━━ Zitierter Text

Hardcore

Being As An Ocean – Waiting For Morning To Come (2017)

Wer in den letzten Monaten das Gefühl hatte, in den Gebieten des Post-Hardcore und Metal werde einfach zu wenig gewagt und zu vieles immer wiederholt, der sollte sich mal genauer mit „Waiting For Morning To Come“ von Being As An Ocean beschäftigen. Die Gruppe aus Kalifornien, welche seit 2011 den Post-Hardcore mit melodischen Teilen und atmosphärischen Kompositionen aufmischt, wagt auf ihrem vierten Album extrem viel – was zuerst etwas verwirrt.

Denn obwohl mit „Black & Blue“ gleich ein herrliches Stück Musik voller Emotion und lauernder Aggressivität zu Beginn auf den Hörer wartet, Being As An Ocean wechseln während den folgenden Stücken die Stimmung und Präsentationsart schier schwindelerregend oft. Zu den bekannten Elementen wie gesprochenen Texten und voluminösen Liedern kommen auch noch effekttechnische Experimente („Eb taht srewop eht“ läuft beispielsweise komplett rückwärts) oder grosse Portionen von sanftem Alternative Rock dazu. Inklusive starker Dynamik und technischer Perfektion.

Wer aber genau hinhört, für den spannen die einzelnen Fäden immer mehr zusammen und ein dichtes Netz an Musik, Ausdruck und Möglichkeit entsteht. Being As An Ocean wagen es, ihre harte Musik komplett neu zu konstruieren und haben dabei grossartige Lieder wie „OK“ oder „Thorns“ erschaffen. Persönliche Inhalte und der neue Gitarrist/Sänger Michael McGough haben „Waiting For Morning To Come“ mehr als gut getan und aus einer harten Gangweise eine Erlebnisreise geschaffen. Es muss ja nicht immer alles bluten.

━━━━

▸ Schriftliche Anfrage 1
Beantworte anhand der Rezension zum Album „Waiting For Morning To Come“ die folgenden Fragen:
(a) Aus welchem Bundesstaat stammt die Gruppe Being As An Ocean?
(b) Seit welchem Jahr ist die Gruppe aktiv?
(c) Welches Stück läuft komplett rückwärts?
▸ Schriftliche Anfrage 2
Prüfe, ob die folgenden Aussagen mit der Rezension übereinstimmen. Antworte jeweils mit Ja oder Nein und zitiere die entscheidenden Worte.
(a) „Waiting For Morning To Come“ ist das dritte Album der Gruppe.
(b) Das Album beginnt mit dem Stück „Black & Blue“.
(c) Michael McGough ist neu in der Band und spielt Gitarre und singt.
▸ Schriftliche Anfrage 3
Tausche im Abschnitt der Rezension, der mit den Worten „Being As An Ocean –“ beginnt und mit „zuerst etwas verwirrt.“ endet, „Kalifornien“ gegen „Kanada“ aus und gib den Abschnitt erneut wieder.
Stütze dich dabei ausschließlich auf die Rezension.

━━ Zeilen des Datensatzes

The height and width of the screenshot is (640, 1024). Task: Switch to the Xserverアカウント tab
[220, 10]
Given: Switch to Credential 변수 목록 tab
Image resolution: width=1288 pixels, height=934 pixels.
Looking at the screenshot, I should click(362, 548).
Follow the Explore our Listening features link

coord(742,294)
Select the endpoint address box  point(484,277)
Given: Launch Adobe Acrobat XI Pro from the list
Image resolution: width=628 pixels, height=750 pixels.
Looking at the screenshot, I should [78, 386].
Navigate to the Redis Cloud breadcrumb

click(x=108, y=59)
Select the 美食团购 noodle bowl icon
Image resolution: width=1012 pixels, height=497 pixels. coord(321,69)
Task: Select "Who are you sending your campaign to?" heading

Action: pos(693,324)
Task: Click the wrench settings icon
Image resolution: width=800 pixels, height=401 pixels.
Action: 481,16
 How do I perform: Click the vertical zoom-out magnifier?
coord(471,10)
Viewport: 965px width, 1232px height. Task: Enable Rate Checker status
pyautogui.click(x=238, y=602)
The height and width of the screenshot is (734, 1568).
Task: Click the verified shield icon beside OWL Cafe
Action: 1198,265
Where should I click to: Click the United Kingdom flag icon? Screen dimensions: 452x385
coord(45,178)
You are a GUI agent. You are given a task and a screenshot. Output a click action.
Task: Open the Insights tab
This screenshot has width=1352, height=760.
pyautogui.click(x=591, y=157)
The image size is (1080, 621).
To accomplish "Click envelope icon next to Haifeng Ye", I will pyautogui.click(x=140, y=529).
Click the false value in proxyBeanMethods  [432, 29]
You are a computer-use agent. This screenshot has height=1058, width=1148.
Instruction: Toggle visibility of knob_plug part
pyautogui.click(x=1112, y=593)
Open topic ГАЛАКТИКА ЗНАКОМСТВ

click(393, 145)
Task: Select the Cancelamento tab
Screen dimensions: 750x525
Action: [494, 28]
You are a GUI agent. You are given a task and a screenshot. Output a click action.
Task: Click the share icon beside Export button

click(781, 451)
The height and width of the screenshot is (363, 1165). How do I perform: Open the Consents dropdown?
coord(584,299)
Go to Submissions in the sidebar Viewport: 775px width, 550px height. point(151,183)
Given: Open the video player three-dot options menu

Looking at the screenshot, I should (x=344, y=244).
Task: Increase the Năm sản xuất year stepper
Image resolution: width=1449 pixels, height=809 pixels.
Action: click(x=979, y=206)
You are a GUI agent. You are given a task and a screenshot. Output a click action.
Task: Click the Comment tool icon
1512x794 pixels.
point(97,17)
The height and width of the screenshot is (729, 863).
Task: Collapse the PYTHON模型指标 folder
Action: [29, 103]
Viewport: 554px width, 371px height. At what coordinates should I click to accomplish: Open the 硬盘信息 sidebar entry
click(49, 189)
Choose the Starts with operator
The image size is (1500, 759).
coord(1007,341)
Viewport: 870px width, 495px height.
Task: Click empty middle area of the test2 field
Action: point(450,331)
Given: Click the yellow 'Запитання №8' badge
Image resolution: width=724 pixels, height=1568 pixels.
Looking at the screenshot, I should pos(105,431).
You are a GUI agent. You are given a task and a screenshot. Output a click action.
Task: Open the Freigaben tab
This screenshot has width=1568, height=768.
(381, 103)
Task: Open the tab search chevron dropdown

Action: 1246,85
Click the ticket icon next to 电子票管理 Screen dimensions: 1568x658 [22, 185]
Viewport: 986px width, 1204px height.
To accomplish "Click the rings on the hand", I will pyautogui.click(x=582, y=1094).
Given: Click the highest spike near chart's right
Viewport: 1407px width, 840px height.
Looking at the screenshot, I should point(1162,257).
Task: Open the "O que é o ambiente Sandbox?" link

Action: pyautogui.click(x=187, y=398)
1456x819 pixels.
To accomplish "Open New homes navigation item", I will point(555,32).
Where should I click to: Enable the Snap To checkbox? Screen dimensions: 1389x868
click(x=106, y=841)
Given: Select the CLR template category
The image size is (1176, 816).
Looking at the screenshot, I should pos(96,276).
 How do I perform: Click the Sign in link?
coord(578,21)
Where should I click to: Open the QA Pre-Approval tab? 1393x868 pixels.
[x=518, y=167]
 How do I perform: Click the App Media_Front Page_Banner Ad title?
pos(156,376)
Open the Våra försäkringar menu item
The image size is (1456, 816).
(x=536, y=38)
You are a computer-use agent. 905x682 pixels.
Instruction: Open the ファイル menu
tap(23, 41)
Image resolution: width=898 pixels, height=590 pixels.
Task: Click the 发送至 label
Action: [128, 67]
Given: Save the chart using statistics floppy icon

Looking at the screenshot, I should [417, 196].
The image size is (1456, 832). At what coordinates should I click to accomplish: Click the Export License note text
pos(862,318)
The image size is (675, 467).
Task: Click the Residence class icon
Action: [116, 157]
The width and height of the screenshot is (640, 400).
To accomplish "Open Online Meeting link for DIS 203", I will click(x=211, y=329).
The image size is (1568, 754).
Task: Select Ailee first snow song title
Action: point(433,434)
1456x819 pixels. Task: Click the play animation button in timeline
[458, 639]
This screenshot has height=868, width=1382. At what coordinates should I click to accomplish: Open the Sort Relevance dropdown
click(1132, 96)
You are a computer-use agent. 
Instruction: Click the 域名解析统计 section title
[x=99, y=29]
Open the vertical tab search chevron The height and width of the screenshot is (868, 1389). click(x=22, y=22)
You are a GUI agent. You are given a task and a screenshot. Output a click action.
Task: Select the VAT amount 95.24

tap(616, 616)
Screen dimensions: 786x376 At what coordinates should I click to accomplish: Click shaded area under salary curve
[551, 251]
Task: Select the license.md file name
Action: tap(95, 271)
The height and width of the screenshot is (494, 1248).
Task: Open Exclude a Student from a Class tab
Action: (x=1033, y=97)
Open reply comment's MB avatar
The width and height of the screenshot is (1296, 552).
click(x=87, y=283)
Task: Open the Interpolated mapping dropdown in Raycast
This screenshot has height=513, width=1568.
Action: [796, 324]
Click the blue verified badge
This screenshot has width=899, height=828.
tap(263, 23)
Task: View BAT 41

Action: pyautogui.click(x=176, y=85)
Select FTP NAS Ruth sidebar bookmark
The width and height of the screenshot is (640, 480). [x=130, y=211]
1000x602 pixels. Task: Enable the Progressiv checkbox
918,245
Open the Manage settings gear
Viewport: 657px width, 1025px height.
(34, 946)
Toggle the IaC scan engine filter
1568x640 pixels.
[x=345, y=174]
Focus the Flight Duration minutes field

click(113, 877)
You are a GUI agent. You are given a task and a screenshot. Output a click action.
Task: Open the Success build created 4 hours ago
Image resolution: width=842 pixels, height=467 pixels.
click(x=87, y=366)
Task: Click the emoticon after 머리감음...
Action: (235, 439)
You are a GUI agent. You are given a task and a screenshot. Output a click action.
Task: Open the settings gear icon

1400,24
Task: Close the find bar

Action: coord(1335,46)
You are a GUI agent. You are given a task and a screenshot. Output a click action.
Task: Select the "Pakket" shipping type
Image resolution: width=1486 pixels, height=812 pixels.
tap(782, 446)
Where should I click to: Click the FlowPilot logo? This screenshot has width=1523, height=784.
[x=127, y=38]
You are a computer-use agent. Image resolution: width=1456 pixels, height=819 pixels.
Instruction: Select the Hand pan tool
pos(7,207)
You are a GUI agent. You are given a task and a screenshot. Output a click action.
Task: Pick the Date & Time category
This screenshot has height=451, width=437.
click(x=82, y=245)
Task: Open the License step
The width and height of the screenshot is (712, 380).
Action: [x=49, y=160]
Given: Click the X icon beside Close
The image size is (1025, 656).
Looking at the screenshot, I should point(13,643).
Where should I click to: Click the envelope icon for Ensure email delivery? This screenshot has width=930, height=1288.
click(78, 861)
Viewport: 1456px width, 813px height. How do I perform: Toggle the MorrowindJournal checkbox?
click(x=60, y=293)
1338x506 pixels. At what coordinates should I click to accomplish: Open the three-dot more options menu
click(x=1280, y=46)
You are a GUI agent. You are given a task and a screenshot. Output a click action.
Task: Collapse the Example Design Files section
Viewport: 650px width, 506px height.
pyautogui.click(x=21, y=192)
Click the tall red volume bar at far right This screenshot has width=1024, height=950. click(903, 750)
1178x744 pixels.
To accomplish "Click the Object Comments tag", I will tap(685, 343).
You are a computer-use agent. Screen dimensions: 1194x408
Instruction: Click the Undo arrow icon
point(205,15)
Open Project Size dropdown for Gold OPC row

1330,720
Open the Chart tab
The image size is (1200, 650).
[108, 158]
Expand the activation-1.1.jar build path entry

━━━━

▸ Ausgearbeitete Lösung 1
(a) Aus Kalifornien.
(b) Seit 2011.
(c) „Eb taht srewop eht“.

▸ Ausgearbeitete Lösung 2
(a) Nein: „auf ihrem vierten Album“
(b) Ja: „mit „Black & Blue“ gleich ein herrliches Stück Musik voller Emotion und lauernder Aggressivität zu Beginn auf den Hörer wartet“
(c) Ja: „der neue Gitarrist/Sänger Michael McGough“

▸ Ausgearbeitete Lösung 3
Being As An Ocean – Waiting For Morning To Come (2017)

Wer in den letzten Monaten das Gefühl hatte, in den Gebieten des Post-Hardcore und Metal werde einfach zu wenig gewagt und zu vieles immer wiederholt, der sollte sich mal genauer mit „Waiting For Morning To Come“ von Being As An Ocean beschäftigen. Die Gruppe aus Kanada, welche seit 2011 den Post-Hardcore mit melodischen Teilen und atmosphärischen Kompositionen aufmischt, wagt auf ihrem vierten Album extrem viel – was zuerst etwas verwirrt.